Leading into 2011, nearly all of the attention for SEC running backs has gone to Marcus Lattimore, Trent Richardson, Michael Dyer, and (until recently) Knile Davis. They were the unanimous first and second team preseason All-SEC picks among major publications and SEC coaches.
Two guys who only cracked the third team, if they weren't left off entirely, were Tennessee's Tauren Poole and Ole Miss' Brandon Bolden. They each ended up within 35 yards of 1,000 last year, putting them third and fifth, respectively, among returning players (not counting the injured Davis).
They didn't get too many accolades last year for a number of reasons. All of the focus for both teams was on the quarterback position, either with the Matt Simms/Tyler Bray duel in Knoxville or the Jeremiah Masoli Experience in Oxford. Neither team ended up with that great a record, another factor that tends to depress future hype for great players.
Commenter Caban brought up Poole's boom-or-bust numbers in yesterday's post on Davis and Broderick Green, so I decided to grind them out for both Poole (using my methodology, for consistency) and Bolden to show how they compare and contrast. Click it to make the chart image bigger:
All figures in this post do not include rushes against I-AA teams.
Poole was marginally better than Bolden at avoiding bust plays (rushes for no gain or a loss), with Poole's bust percentage at 21.51% and Bolden's at 23.29%. You can see with the big spike that Poole turned more mediocre runs from losses to 1-3 yard gainers. Both of those bust numbers are high as each team had rebuilt offensive lines, with Tennessee's in worse shape having replaced all five starters. Things will be better this fall as Ole Miss brings back five starters and Tennessee four starters for this year according to Phil Steele.

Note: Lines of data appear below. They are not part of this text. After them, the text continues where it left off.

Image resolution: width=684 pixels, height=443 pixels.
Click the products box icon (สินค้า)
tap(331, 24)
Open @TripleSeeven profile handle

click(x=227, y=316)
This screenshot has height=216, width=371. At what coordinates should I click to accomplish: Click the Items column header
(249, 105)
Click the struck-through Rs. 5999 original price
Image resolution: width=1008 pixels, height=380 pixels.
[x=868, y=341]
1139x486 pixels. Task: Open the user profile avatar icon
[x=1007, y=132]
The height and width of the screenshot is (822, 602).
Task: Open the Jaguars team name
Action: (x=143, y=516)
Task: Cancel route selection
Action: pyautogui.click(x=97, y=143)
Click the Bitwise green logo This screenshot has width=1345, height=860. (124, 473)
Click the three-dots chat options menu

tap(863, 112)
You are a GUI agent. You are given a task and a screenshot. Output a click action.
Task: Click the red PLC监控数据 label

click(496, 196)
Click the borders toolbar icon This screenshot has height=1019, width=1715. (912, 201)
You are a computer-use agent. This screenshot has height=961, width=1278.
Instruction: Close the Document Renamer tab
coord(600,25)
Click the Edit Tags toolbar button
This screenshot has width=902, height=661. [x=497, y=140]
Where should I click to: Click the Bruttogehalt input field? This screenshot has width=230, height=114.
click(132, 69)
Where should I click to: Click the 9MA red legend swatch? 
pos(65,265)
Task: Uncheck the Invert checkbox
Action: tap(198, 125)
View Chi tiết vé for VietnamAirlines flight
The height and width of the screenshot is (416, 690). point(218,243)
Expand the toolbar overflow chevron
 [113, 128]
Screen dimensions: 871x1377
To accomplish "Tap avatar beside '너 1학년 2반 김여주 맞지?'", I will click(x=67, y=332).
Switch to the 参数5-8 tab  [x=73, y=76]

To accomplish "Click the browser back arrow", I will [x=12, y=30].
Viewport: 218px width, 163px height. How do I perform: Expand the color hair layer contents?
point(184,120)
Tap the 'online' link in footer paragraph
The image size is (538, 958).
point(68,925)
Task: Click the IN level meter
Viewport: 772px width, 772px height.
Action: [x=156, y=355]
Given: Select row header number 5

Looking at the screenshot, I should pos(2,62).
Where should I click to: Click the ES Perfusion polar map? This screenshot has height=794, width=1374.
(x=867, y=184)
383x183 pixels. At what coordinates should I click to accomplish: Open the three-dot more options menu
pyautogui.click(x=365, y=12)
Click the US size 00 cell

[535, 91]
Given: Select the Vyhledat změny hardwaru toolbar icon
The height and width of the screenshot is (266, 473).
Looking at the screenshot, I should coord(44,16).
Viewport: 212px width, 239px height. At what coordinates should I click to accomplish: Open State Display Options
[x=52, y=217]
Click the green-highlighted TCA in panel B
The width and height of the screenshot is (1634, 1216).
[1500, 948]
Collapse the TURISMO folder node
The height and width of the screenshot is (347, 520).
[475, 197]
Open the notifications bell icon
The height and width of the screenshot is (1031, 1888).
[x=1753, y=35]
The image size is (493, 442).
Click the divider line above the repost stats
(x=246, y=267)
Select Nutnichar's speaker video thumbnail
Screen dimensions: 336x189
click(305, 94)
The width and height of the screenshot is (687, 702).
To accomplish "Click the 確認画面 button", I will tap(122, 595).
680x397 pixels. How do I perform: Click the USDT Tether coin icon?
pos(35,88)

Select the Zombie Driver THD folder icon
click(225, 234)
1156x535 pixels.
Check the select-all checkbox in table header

Bolden brought more boom though, with 47.26% of his runs going for more four yards or more as opposed to Poole's 42.47%. For true boom (rushes over 20 yards), Bolden held a slight edge of 7.53% to 6.45%. Let's see how those figures compare to yesterday's guys:
|PLAYER||BOOM PCT.||BUST PCT.|
Of the guys I have looked at, only smallish speed backs McCalebb and Rainey are above either Bolden or Poole. Bolden and Poole were every down backs though, with the former getting nearly three times as many carries as the next highest running back on his team and the latter getting almost five times as many carries as the next guy. Richardson was in their neighborhood, but he was not Alabama's primary back.
As mentioned, Ole Miss and Tennessee especially should have improved offensive lines in 2010. Poole and Bolden have shown that they're able to break off some big runs, and they won't have as large a bust rate this fall. Richardson, Lattimore, and Dyer will get plenty of carries, yards and accolades, but keep an eye on these two. They'll be doing some great work of their own in 2011.